This week at Year 11 parents’ evening I found myself giving the same advice to a series of conscientious, hard-working and keen students and their families. The advice went something like this:
There are two ways to mess up revision. One is not to do enough – then you will definitely underachieve. The second is to do too much. Then you will panic, get over-tired, and possibly make yourself ill. Then you may also underachieve. You need to find the “sweet spot” with revision where you are working just hard enough to achieve your best, but not so hard that you make yourself ill.
It struck me on the drive home that this piece of advice encapsulates a really important dynamic tension in what good schools should do for students. I want my school to be an environment which does everything it can to ensure that young people are happy, and successful. Or, alternatively, successful and happy. But which way round should it be?
#SLTchat The best pastoral care for my most socio-economically challenged students is 5A*-C EM. Period.
— John Tomsett (@johntomsett) May 12, 2013
I’ve worked in and visited many different schools. Some of them have prioritised pastoral care, building relationships, and providing positive experiences for young people, sometimes at the expense of academic results. Others of them have had a relentless focus on academic progress and achievement, and have consequently been rather joyless places for young people to attend. I am fortunate in that my current school has the balancing act right, but it’s like finding the biting point on the clutch when you first learn to drive – it requires constant monitoring, feedback and minute adjustments of pressure to get it right. Sometimes you have to ease off a bit, sometimes give it a bit more gas. And the only way you get better at this tricky balancing act is through deliberate, thoughtful practice – and experience.
This tension is demonstrated in classrooms every time that good learning is taking place. For learning to be effective, students have to be confronted with something they don’t know, or can’t do…yet. This is, naturally, an uncomfortable experience. Some students find it very difficult and will look for ways to avoid the discomfort of a demonstrable lack of understanding or ability. This may manifest itself in misbehaviour or attention seeking to distract from the perceived failure. It may also appear in work avoidance and apparent distraction as the student’s mind slides away from the uncomfortable experience into the warm embrace of inactivity.
The best teachers make their classrooms safe havens, where students do feel comfortable getting it wrong. Where it is okay to admit that you don’t know, where it is fine to have a go and fail, and where there is no shame in making mistakes. This is only possible where there is trust that it is a non-judgemental environment where all learners expect to be challenged beyond their current capability. Pitching the lesson in what Vygotsky called the zone of proximal development, just beyond what they can currently do, is one of the key elements of effective differentiation and is essential if effective learning is going to take place. But it needs more than accurate assessment of performance and carefully planned and pitched activities; it needs the culture to be right. And whilst a teacher alone can create a magical culture in their own classroom, that task is simplified a thousandfold if it is a manifestation of the culture of the school as a whole.

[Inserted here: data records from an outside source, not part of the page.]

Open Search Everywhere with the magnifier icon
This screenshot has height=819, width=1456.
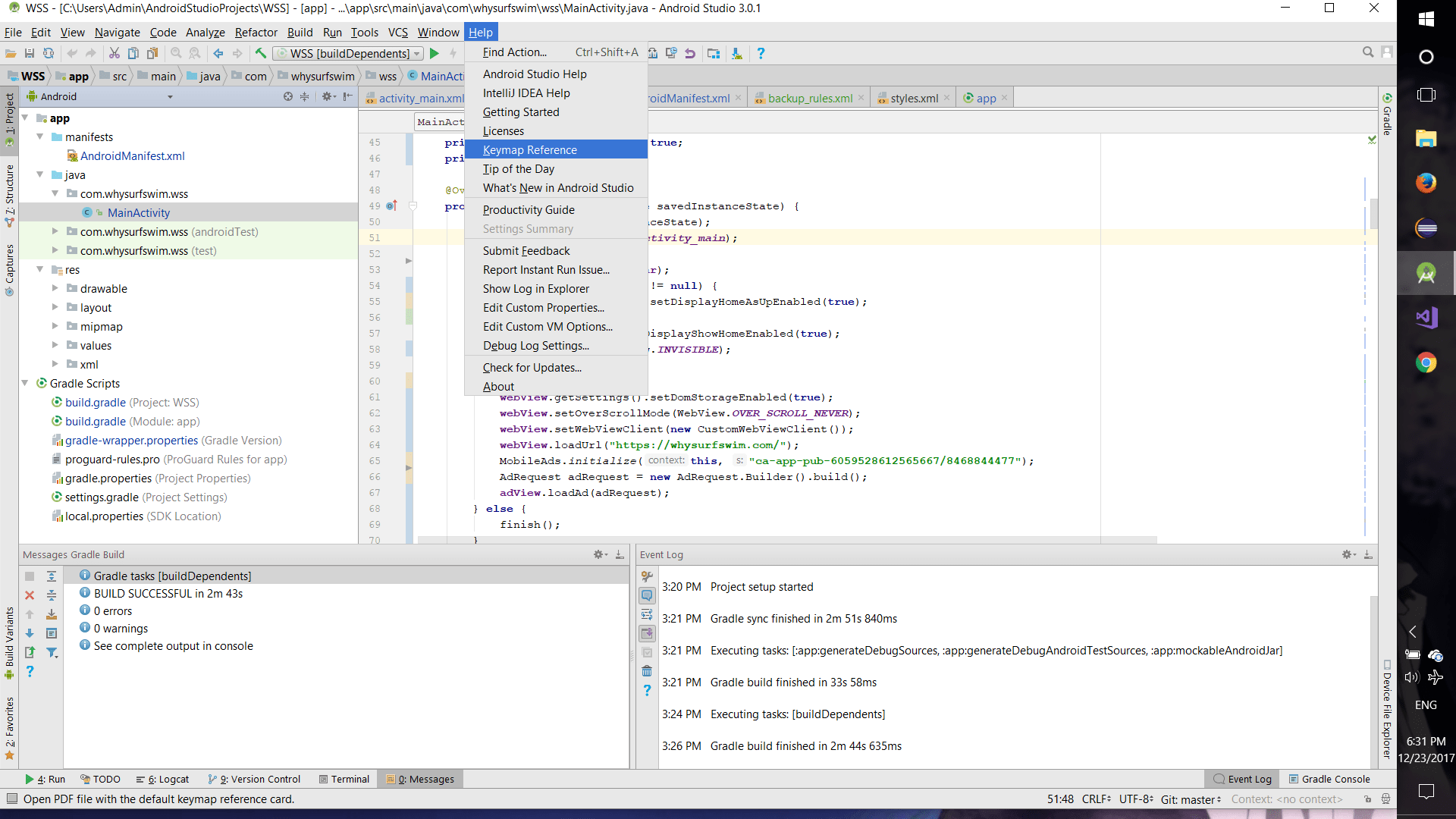click(1369, 52)
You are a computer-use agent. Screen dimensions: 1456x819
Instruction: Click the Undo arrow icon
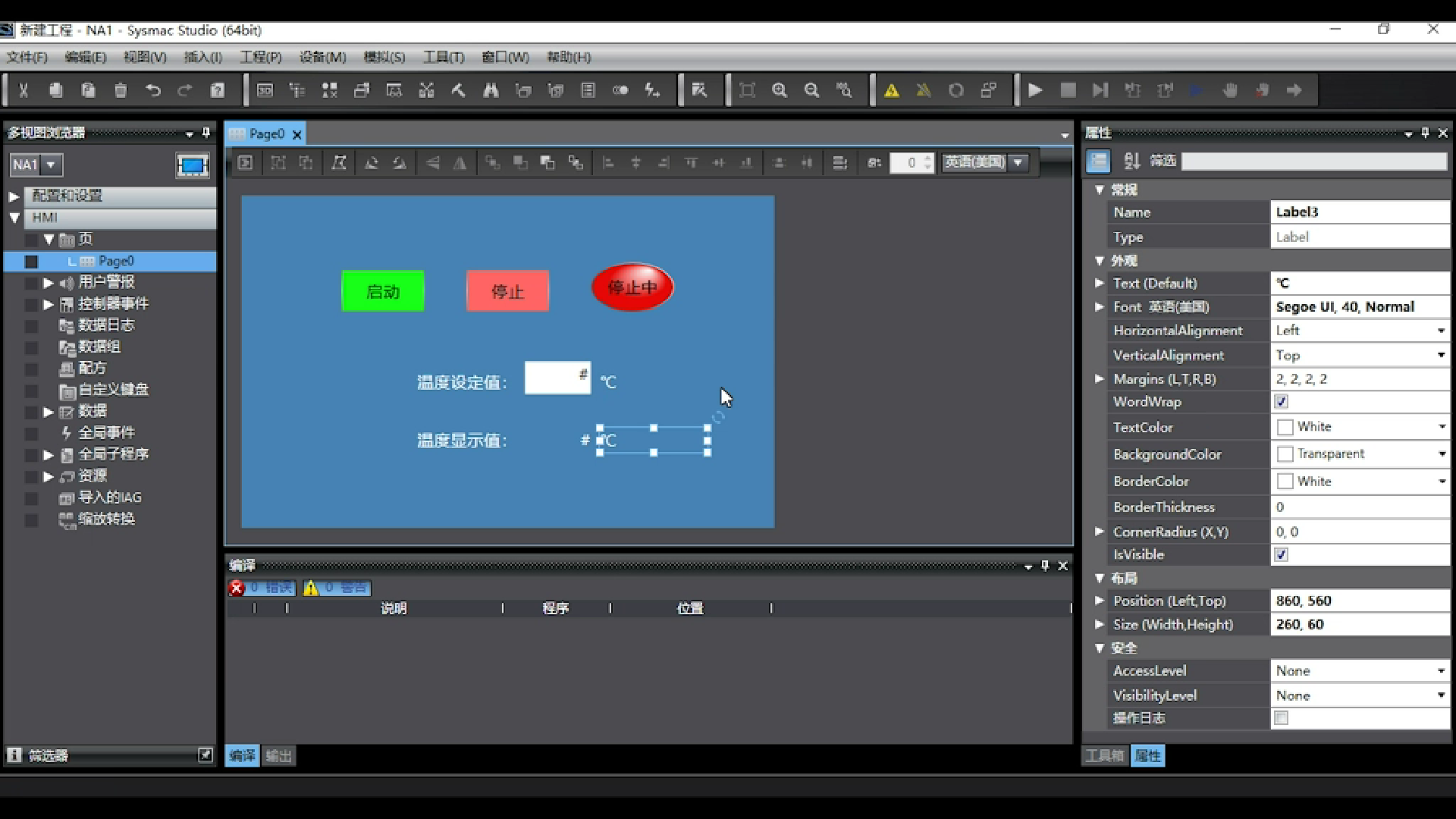[153, 90]
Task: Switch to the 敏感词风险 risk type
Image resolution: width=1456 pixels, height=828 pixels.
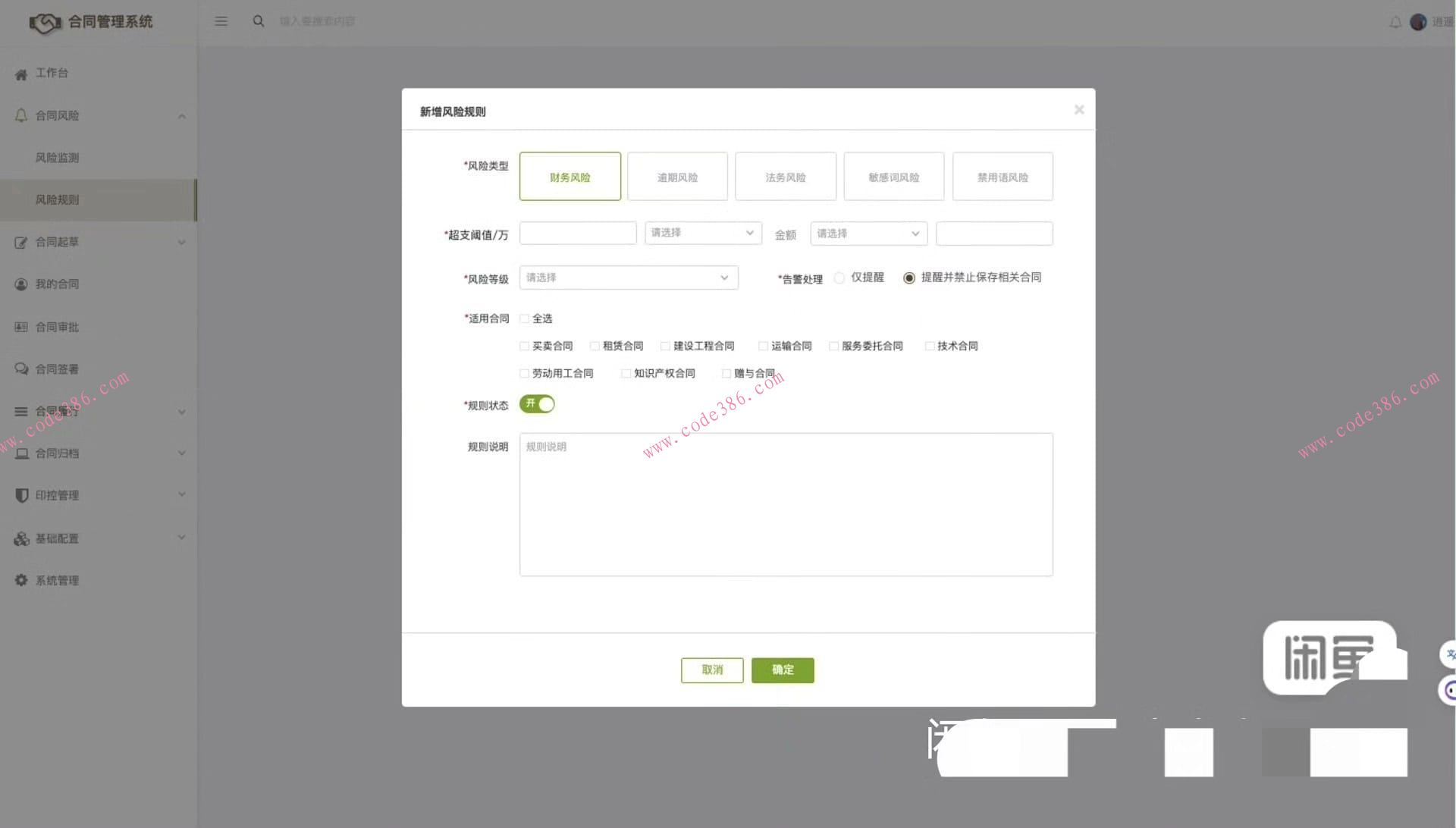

Laura McInerney has proposed this area – Productive Emotions – as the second of the Touchpaper Problems being explored through research: “How can one invoke in a class the emotional state most productive for: (a) prosocial behaviour, (b) evaluative thinking, (c) memorization, (d) creation?” The question was explored by a team led by Eleanor Bernades and Katharine Vincent at the recent Touchpaper Problems Party and I’m fascinated by it. The best teachers can invoke this emotional state, providing challenge and the security that allows learners to feel uncomfortable, safely. How do they do it?
From my observations, it seems that they have:
- An passion and enthusiasm for, and an excellent command of the subject matter
- Crystal clear expectations of both behaviour and attitude to learning
- The emotional intelligence to perform the minute recalibration of delivery required for the individuals, groups, moods, day, time, season and wind direction of the moment
- The confidence of the learners that the first three are consistently present day in, day out, in every lesson
Lessons have to provide the challenge of the climb and the security of the safety harness at the same time. Schools should do the same.